DATASET:
========

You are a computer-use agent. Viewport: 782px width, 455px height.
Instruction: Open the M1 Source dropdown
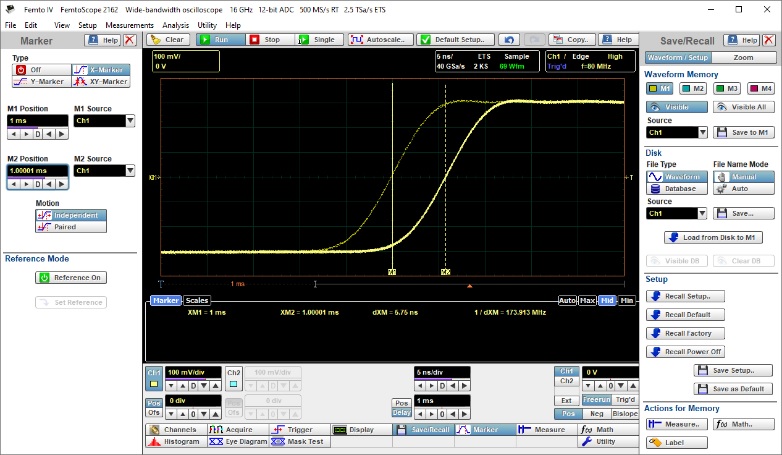pyautogui.click(x=131, y=121)
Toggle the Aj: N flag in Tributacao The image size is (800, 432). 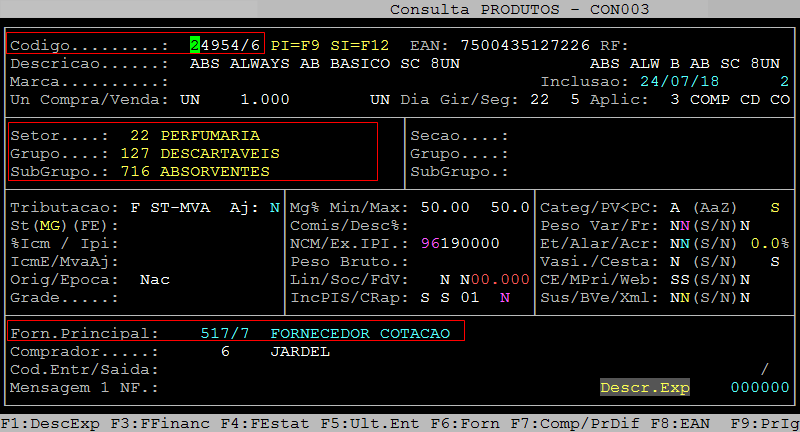274,207
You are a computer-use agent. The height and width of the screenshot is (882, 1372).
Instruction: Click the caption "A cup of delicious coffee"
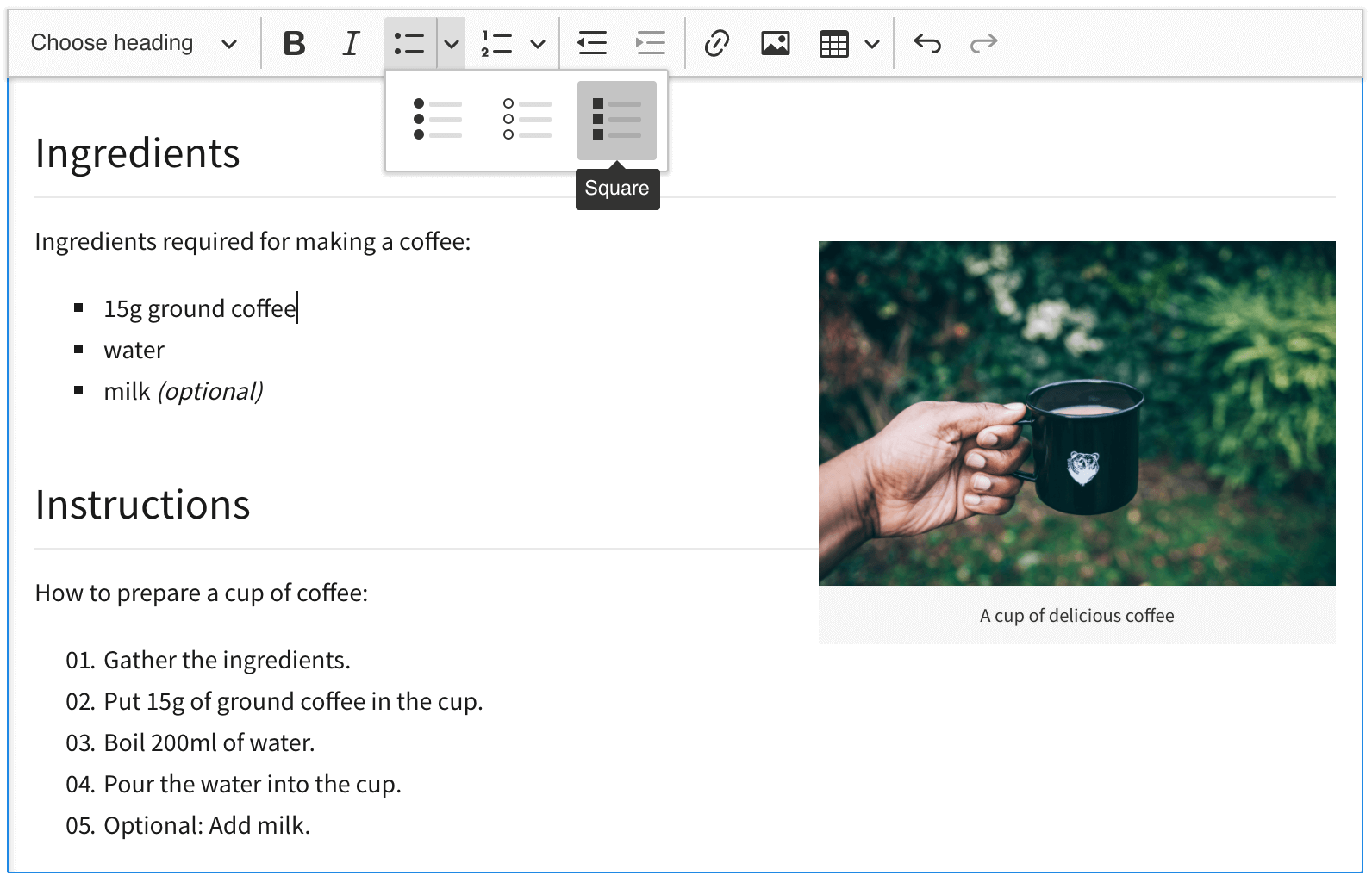point(1076,616)
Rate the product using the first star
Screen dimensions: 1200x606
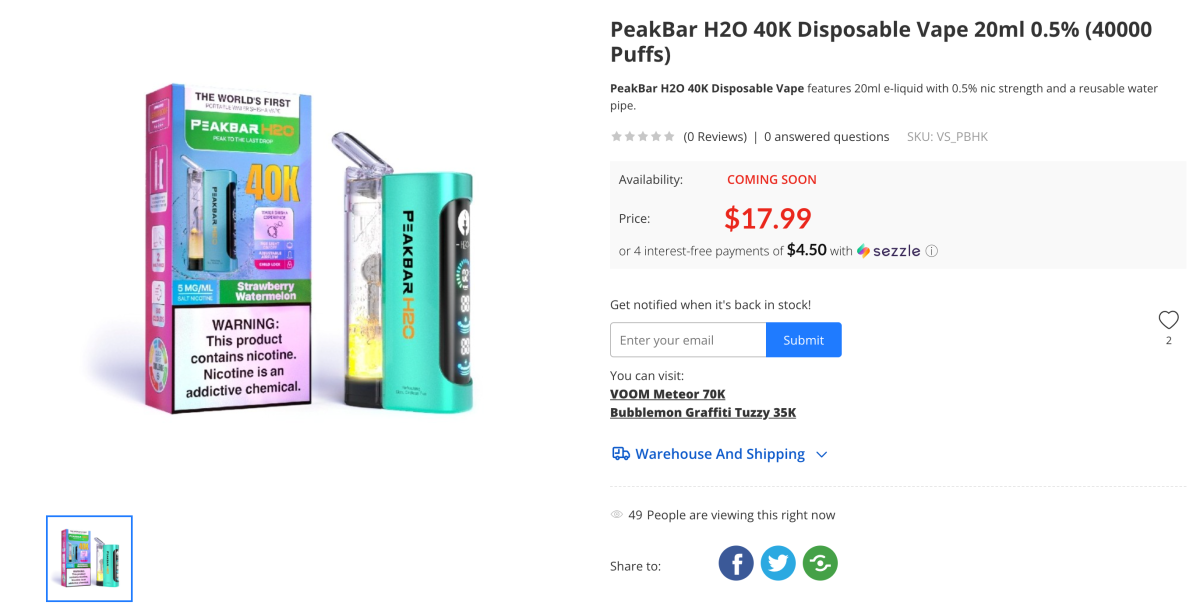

========

WORK REQUIRED:
Return every line of the listing that has the word "computer" in it.

YOUR RESPONSE:
You are a computer-use agent. Viewport: 782px width, 455px height.
You are a computer-use agent. The height and width of the screenshot is (882, 1372).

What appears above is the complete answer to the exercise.